▶ _Task objective_
Below are entries; output exactly the lines from the one with "This screenshot has height=1440, width=720." to the one with "This screenshot has height=1092, width=1092.", both included, and nothing else.

▶ _Stored records_
Segment Open
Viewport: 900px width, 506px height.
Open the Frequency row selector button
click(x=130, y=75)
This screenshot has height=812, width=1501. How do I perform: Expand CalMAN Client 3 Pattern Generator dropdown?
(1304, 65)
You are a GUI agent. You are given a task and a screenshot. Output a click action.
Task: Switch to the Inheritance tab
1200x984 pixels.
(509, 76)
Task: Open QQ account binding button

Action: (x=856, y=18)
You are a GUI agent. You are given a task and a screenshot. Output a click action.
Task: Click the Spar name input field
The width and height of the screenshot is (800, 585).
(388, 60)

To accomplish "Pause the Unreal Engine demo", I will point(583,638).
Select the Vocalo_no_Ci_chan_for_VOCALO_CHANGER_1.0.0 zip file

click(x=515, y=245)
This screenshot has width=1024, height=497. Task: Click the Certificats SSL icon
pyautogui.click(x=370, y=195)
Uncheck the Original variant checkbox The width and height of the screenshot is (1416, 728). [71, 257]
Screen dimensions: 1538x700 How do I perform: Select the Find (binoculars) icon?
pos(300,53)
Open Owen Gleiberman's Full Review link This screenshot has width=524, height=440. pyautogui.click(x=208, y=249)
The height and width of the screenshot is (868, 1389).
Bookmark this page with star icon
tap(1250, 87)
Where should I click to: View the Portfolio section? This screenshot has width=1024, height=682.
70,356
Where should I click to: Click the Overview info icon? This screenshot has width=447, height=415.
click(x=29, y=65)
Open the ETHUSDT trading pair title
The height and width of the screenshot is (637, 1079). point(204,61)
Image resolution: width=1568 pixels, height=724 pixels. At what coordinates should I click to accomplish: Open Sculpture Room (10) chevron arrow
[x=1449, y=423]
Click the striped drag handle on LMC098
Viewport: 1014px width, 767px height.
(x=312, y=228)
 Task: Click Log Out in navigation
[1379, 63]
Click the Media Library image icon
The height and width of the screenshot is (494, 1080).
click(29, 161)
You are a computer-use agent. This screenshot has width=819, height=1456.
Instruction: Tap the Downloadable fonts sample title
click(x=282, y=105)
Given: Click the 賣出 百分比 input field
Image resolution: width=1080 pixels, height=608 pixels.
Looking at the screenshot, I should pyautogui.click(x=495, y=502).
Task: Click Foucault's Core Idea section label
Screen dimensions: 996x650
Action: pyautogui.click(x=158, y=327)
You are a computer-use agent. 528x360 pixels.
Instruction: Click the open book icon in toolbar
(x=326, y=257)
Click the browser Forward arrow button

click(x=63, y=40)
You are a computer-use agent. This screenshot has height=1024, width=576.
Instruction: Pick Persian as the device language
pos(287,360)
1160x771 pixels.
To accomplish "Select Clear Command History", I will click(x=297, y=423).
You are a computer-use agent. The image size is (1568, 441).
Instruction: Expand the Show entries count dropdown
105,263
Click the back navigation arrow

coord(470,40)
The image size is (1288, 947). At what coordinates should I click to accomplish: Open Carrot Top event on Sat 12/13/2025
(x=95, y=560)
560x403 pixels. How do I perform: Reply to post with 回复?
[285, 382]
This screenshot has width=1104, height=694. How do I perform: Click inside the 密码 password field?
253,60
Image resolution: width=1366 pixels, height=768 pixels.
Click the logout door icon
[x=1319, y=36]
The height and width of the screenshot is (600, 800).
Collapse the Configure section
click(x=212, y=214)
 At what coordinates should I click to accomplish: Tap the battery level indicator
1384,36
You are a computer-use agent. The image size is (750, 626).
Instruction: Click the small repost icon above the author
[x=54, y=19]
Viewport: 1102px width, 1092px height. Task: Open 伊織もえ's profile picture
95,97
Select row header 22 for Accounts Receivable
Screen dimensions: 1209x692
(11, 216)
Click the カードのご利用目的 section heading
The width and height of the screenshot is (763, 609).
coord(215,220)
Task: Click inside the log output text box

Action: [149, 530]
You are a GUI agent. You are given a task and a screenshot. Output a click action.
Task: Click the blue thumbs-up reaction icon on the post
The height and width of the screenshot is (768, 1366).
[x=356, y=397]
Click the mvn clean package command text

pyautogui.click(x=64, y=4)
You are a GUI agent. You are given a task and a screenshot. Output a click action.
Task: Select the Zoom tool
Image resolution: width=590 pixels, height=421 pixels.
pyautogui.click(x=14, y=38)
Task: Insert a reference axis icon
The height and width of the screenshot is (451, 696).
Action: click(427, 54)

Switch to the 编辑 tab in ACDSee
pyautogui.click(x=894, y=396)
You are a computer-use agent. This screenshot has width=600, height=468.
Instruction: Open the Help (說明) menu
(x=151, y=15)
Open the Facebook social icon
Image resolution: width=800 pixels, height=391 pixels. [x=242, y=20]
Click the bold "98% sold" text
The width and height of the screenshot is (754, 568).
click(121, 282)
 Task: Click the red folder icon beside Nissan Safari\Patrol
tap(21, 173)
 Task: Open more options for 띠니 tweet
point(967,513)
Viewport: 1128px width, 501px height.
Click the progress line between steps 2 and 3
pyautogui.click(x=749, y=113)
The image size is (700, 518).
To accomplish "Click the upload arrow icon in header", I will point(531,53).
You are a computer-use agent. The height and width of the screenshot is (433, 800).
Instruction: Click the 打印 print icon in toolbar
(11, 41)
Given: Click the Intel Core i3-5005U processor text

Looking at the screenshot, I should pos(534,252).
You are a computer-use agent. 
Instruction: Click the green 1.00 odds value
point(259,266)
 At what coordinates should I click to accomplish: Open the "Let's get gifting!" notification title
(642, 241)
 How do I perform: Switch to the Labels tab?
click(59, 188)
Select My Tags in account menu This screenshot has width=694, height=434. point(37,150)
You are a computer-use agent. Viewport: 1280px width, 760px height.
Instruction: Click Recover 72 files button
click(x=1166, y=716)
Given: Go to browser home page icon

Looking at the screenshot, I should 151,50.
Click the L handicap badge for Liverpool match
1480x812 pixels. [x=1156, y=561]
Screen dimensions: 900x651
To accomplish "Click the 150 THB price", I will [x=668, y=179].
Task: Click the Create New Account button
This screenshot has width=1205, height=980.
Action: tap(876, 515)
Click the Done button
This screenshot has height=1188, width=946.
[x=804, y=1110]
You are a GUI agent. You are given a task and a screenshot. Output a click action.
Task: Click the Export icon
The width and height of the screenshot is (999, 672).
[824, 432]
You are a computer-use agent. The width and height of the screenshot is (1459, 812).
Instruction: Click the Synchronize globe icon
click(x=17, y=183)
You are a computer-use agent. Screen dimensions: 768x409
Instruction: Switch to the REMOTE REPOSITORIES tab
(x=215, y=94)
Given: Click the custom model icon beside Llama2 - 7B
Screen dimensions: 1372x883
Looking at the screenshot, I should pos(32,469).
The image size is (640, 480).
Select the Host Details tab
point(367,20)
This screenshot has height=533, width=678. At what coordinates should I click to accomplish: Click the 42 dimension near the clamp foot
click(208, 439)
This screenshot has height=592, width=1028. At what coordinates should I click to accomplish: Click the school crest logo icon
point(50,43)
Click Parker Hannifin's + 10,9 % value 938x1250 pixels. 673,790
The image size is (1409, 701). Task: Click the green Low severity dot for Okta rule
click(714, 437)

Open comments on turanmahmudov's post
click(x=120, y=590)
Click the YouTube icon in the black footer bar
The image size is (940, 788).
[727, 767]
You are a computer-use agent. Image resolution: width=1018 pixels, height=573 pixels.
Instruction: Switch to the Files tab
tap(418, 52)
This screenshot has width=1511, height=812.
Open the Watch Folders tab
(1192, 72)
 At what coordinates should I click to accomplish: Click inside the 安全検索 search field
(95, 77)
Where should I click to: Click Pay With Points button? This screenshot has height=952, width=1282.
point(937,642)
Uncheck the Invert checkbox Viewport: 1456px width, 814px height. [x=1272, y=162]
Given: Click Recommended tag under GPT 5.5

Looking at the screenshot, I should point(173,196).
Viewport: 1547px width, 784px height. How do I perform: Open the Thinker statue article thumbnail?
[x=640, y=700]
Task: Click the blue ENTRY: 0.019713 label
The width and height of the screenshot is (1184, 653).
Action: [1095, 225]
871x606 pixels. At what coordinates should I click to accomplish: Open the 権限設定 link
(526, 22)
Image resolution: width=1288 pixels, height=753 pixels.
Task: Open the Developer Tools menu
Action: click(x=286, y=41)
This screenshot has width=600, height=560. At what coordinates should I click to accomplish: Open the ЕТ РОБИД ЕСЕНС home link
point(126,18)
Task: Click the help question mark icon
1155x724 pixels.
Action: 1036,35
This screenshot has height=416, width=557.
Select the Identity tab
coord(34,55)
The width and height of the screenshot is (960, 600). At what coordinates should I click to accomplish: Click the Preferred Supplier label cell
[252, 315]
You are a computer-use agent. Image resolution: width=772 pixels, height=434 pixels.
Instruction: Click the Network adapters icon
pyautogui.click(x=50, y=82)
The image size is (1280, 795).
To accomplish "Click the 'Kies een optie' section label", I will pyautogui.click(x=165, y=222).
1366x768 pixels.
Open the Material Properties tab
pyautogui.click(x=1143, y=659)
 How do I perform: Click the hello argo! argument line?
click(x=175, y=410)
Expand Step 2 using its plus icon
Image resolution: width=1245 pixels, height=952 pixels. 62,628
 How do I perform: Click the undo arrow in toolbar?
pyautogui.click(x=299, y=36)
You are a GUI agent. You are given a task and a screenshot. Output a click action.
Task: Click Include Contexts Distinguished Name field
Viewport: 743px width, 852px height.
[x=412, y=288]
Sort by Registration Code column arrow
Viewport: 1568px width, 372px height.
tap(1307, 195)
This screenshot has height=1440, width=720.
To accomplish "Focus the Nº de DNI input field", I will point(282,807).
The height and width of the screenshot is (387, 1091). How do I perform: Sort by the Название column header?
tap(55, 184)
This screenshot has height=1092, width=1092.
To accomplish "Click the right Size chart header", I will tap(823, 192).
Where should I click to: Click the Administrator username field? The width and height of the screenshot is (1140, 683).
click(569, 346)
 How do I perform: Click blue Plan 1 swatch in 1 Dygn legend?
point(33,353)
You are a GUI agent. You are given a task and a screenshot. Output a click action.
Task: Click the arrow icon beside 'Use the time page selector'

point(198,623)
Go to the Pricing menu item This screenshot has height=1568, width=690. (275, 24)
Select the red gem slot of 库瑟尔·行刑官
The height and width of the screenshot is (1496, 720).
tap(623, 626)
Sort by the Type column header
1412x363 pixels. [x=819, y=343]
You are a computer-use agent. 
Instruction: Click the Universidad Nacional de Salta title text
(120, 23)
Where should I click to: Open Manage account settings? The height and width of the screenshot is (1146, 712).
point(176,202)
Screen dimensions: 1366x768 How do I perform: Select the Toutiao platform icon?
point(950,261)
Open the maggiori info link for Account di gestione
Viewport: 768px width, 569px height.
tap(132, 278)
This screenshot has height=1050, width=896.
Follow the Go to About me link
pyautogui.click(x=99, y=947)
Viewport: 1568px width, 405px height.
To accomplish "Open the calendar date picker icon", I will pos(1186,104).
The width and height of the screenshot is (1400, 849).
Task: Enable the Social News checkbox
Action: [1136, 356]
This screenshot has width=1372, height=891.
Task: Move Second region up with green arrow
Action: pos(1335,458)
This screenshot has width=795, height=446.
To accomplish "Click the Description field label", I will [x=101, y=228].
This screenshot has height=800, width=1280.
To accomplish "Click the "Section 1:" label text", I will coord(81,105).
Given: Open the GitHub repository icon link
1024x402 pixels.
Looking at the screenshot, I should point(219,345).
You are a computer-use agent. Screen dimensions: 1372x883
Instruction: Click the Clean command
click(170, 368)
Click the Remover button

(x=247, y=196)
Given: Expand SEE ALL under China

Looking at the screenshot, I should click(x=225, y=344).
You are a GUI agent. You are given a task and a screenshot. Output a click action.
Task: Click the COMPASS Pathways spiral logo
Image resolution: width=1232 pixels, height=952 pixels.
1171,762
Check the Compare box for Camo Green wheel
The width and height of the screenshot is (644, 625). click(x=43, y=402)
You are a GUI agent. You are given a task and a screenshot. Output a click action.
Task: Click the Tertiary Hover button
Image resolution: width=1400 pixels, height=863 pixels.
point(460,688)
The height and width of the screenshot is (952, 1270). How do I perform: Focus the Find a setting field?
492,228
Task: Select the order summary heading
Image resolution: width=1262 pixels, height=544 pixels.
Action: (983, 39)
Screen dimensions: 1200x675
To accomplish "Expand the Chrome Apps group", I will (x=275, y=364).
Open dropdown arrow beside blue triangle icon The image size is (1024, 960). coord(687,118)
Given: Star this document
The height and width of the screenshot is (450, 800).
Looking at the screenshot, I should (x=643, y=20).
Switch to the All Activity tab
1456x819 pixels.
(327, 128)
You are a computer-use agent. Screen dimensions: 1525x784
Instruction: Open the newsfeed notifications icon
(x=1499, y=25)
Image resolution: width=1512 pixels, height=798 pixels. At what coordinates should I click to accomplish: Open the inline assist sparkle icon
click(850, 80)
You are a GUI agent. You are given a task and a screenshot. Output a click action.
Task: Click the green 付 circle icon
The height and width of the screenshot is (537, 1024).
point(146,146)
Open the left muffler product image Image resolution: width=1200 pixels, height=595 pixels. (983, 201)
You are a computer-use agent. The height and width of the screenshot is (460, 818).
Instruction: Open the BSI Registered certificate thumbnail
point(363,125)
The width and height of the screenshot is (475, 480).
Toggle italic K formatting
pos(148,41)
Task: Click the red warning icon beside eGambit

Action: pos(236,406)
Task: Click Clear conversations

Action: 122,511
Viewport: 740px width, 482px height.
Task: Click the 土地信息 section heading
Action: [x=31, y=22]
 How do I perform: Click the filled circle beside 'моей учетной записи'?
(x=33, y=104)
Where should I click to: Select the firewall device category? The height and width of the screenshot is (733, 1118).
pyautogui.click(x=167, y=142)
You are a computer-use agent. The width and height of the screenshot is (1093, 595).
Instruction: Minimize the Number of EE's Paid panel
Segment Closed
▶ _Solution to this problem_
This screenshot has height=1440, width=720.
To accomplish "Focus the Nº de DNI input field", I will point(282,807).
The height and width of the screenshot is (387, 1091). How do I perform: Sort by the Название column header?
tap(55, 184)
This screenshot has height=1092, width=1092.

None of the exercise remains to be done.